“Great things are not done by impulse, but by a series of small things brought together.”
The words of Vincent Van Gogh must have resonated with Hans van Heeswijk of Amsterdam-based firm Hans Van Heeswijk Architects when he sat down to develop ideas for a new addition to the museum dedicated to the world-renowned Dutch artist. The architect’s challenge was to create a space fitting of the post-impressionist painter’s artistic legacy while also facing the museum’s mind-boggling practical challenges, primarily pertaining to the 1.6 million people who now come through the doors each year.
It figures, then, that the Van Gogh Museum’s new entrance — opening tomorrow in Amsterdam’s Museum Square — is at once poetic and pragmatic. Two interlocking volumes of stone and glass form a large elliptical building that acts as a modern gatehouse for one of Amsterdam’s key cultural institutions. The glazed section of this curving edifice is the largest glass structure in the Netherlands, supported by the country’s longest structural glass fins, which measure 39 feet (12 meters).
The glazed atrium makes for an impressive architectural spectacle, but the building’s primary role is not as an iconic structure, but rather as an efficient funnel for the extraordinary number of visitors that the Van Gogh collection now attracts.
“The Rietveld Building, which was completed in 1973, was designed for approximately 60,000 visitors and had sufficient reserve space to cope with a steady growth in visitor numbers in subsequent years,” explains Van Heeswijk. “However, those numbers immediately skyrocketed, and, by 1986, they had reached 600,000. For the first major public exhibition in the Rietveld Building during ‘Van Gogh Year’ (1990), one million visitors were expected … The actual number was 1.2 million, and, thereafter, numbers continued to climb.”

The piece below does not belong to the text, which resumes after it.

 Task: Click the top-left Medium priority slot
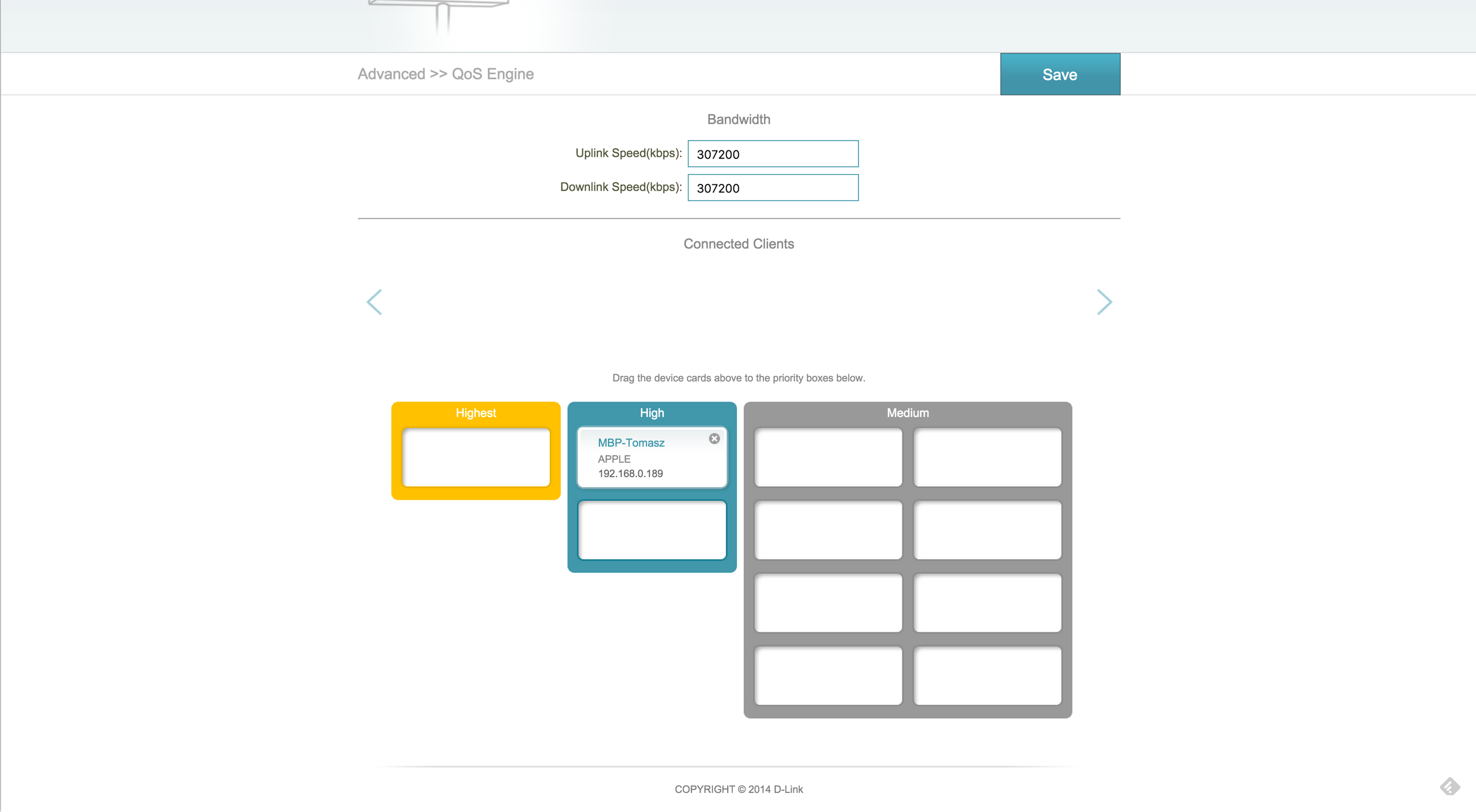[x=828, y=457]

The addition of a new wing for temporary exhibitions by famous Japanese architect Kisho Kurokawa went some way to easing the strain on the institution, but more modifications were desperately needed to allow people to freely flow through the museum entrance to the works themselves.

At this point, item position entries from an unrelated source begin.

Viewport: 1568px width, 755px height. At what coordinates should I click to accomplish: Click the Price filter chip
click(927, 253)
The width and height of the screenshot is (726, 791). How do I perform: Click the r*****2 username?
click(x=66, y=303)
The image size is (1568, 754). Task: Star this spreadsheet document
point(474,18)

The architects’ main aim was to create an atrium in which there was a great clarity of space and a clear path for visitors to quickly orient themselves. “Upon entering the museum, visitors are immediately able to grasp the layout of the building complex and choose a direction,” says Van Heeswijk. “In the specification of materials and detailing, clear organization, visual calm, and a high standard of finishing were the main ambitions.”
To achieve this sense of “visual calm,” glazing is extensively used to allow a huge amount of natural light to infiltrate the space, even extending as far as the treads on the main staircase. Van Heeswijk explains: “The glass staircase is supported by a triple-laminated glass arch, which transfers the highest loads from the stairs and also stabilizes the staircase. Because of this glass arch, the amount of steel is kept to a minimum and the staircase can be seen as a transparent piece of furniture. LED lighting has been integrated inside the glass stair steps.”

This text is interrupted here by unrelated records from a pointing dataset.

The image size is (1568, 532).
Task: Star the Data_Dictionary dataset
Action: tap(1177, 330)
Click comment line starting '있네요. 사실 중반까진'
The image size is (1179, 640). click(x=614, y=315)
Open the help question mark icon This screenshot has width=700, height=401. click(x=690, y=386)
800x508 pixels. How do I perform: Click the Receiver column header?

The finish and detailing of this gleaming staircase is of incredibly high quality, designed to withstand the feet of thousands of tourists each day while also providing a strong aesthetic focal point for the soaring, light-filled atrium. This architectural feature is symptomatic of Van Heeswijk’s design as a whole. While the building is designed as a largely functional space, it possesses a touch of refinement and sophistication that Van Gogh himself would surely approve of.